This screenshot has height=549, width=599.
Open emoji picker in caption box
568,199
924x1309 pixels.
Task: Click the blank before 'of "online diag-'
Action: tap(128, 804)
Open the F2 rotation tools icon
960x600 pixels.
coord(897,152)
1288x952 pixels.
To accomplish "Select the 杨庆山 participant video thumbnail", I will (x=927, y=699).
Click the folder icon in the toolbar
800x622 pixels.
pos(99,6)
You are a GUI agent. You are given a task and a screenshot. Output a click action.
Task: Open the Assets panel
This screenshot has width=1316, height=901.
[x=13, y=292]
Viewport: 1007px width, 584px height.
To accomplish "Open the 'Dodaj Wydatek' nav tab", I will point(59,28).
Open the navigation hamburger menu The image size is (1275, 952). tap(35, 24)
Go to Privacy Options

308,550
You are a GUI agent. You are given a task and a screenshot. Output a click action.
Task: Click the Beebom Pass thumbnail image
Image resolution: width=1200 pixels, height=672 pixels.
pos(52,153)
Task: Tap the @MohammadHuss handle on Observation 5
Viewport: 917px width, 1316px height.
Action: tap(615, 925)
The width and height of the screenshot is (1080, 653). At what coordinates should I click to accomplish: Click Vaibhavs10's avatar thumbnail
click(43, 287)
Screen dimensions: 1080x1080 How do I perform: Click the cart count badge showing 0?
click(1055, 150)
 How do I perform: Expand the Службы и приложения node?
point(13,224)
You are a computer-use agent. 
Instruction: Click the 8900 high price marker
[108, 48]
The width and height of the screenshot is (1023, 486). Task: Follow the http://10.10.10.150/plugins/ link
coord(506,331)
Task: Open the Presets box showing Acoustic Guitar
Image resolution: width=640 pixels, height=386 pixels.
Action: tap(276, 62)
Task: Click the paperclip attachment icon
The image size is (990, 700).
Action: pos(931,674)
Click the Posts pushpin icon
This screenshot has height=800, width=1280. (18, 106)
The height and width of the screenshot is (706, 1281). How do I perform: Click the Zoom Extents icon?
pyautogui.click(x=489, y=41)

___

*Set task*
Please convert the records from the line containing "The height and" through the end of the records into a two-column CSV with the columns request and answer, one row per request, putting each in a single quoted field with line breaks replaced by spaces.

*Written answer*
request,answer
"The height and width of the screenshot is (706, 1281). How do I perform: Click the Zoom Extents icon?","pyautogui.click(x=489, y=41)"